El bar de Arrieta es grande y moderno, con comedor para treinta personas y un velador acristalado, decorado con las siluetas de un pastor y sus ovejas. Al frente del local están dos jóvenes bermeanos y en la cocina reina un chileno, Edu Baras, que está ultimando la comida: alubias, guisantes, pimientos o ensalada de primero; filete, entrecot, merluza o bacalao de segundo.
–¿Y no les cuela recetas chilenas?
–Lo he intentado, pero no funcionan... Y me voy para dentro, que se me quema el ajo.
Es la hora del aperitivo y hay gente con hambre de lobo. Julen Sarasola, Jabier Chaurri y Jon Barrenetxea han pasado la mañana en un caserío de Busturia. «Hemos cortado un roble que se cayó, hemos quitado pimientos, hemos podado hortensias, hemos segado y hemos llevado la 'rotavator' al taller. Ahora llega el mejor rato de la mañana, ¡la tortilla!», relatan. En un rincón de la barra, una neverita presenta los tentadores productos de Bizkaigane, una cooperativa de la zona, y justo aparece Markel Enzunza a reponer queso, yogur y chorizo. «Los compran aquí en vez de tener que venir a la cuadra. ¡El que prueba repite!», publicita el joven, muy consciente de la importancia de este local: «Sin bar el pueblo se muere».

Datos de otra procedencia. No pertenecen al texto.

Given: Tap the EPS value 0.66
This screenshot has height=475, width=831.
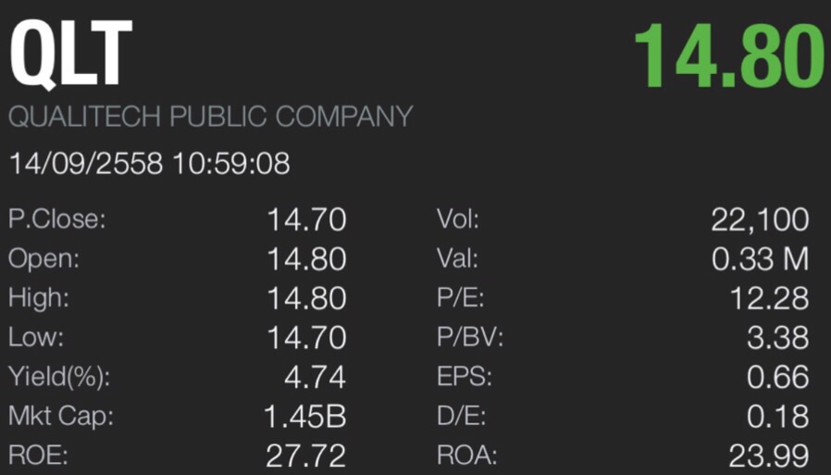Looking at the screenshot, I should pyautogui.click(x=778, y=377).
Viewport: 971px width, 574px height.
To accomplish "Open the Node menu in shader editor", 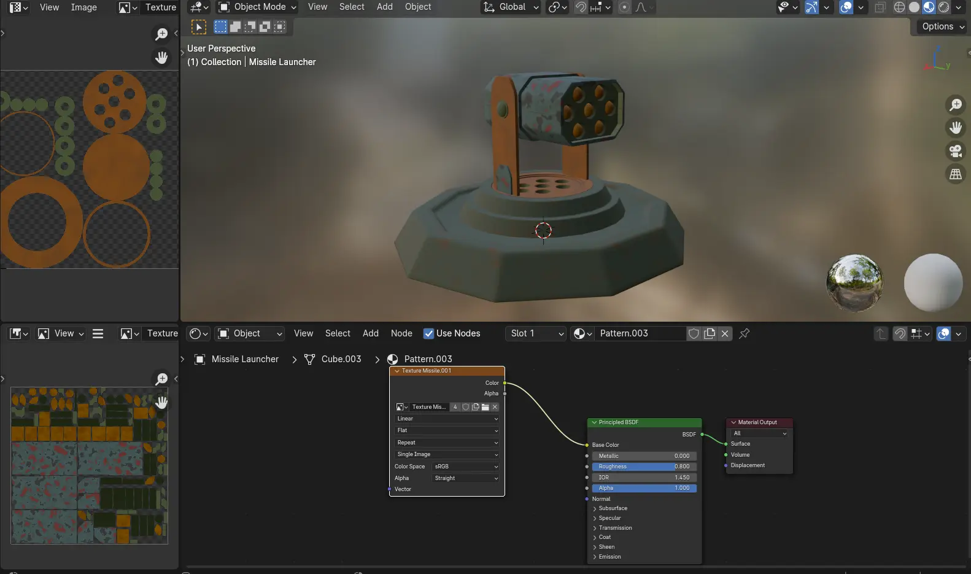I will click(x=401, y=333).
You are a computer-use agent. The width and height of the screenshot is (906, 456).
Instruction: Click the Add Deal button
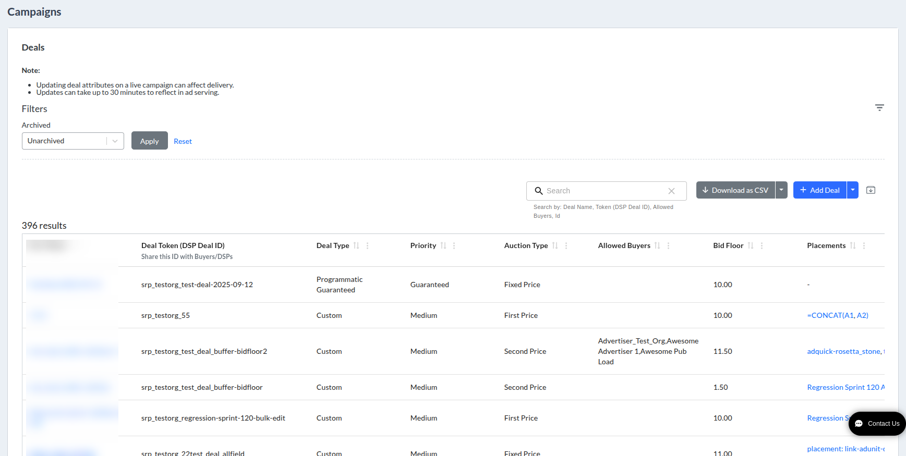(820, 190)
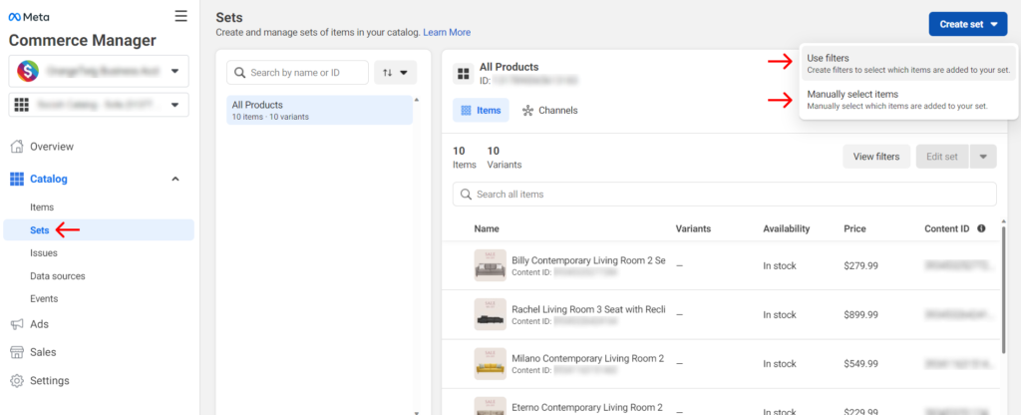Screen dimensions: 1021x415
Task: Open Settings gear icon
Action: point(17,380)
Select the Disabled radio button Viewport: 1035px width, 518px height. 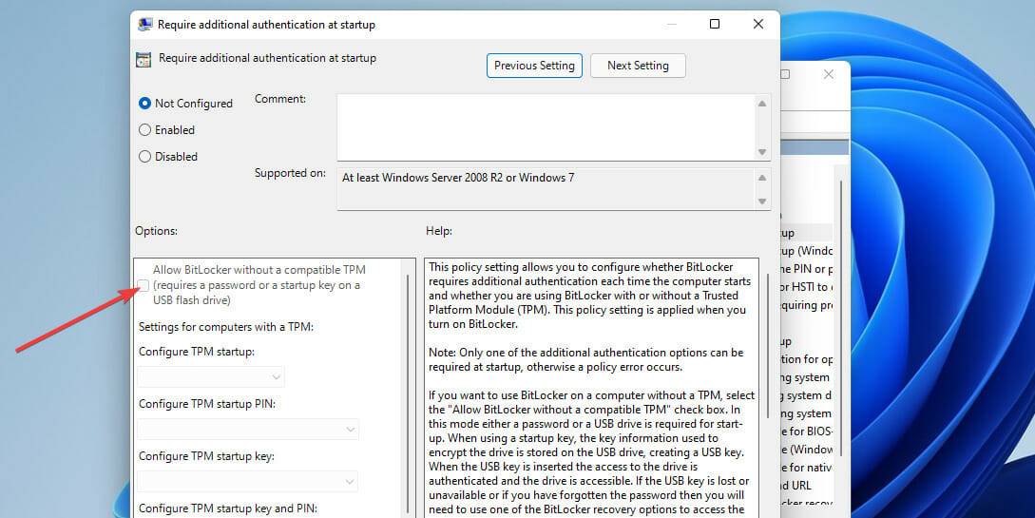[x=145, y=157]
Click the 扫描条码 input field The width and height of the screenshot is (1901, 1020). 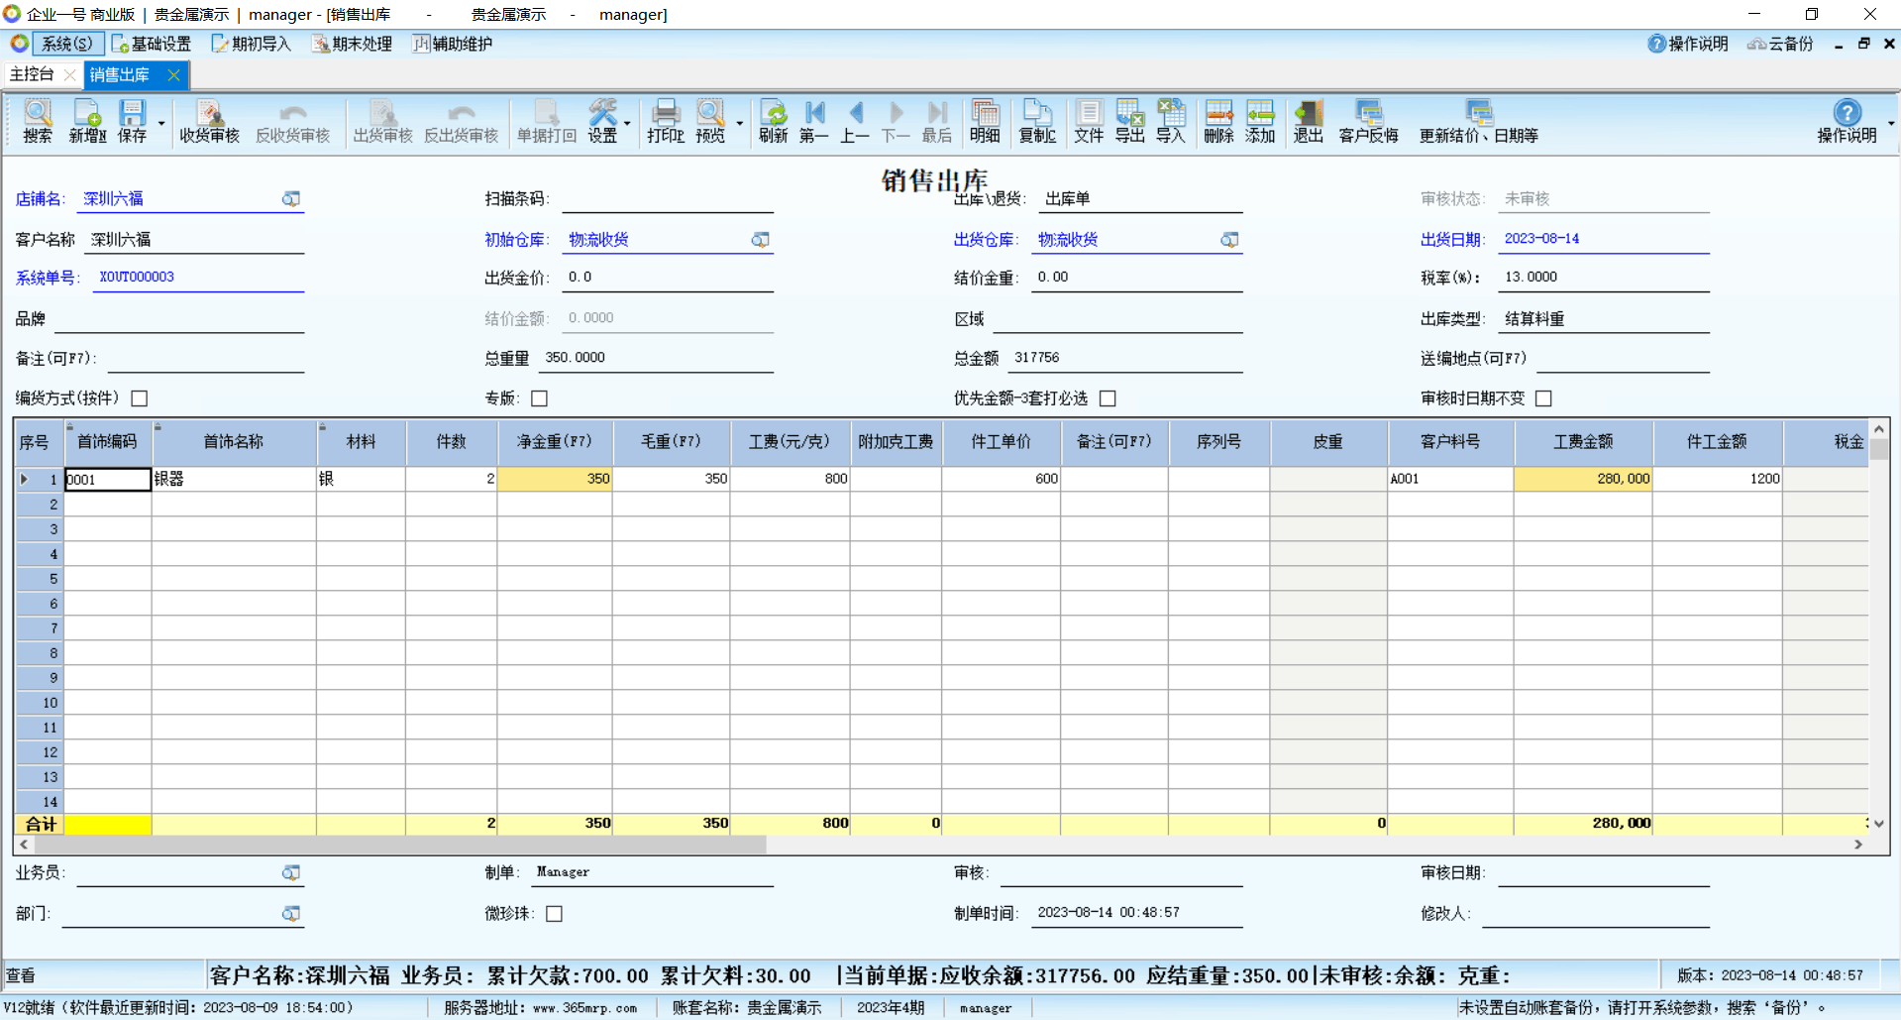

Hubo otras épocas, y José Ángel Otazua, que fue alcalde veinte años, las recuerda bien: «Aquí había seis bares, repartidos por los barrios, pero los hijos estudiaron y aquello se acabó». Otazua encabezaba la corporación cuando se reconstruyeron el Ayuntamiento y el propio bar: «Y ningún vecino nos preguntaba por el Ayuntamiento, ja, ja. El bar es más importante..., bueno, tan importante como la iglesia. Un tabernero decía que esto –señala al bar– y aquello –apunta a la iglesia– no son buenos amigos, pero que esto sin aquello no funciona y aquello sin esto tampoco».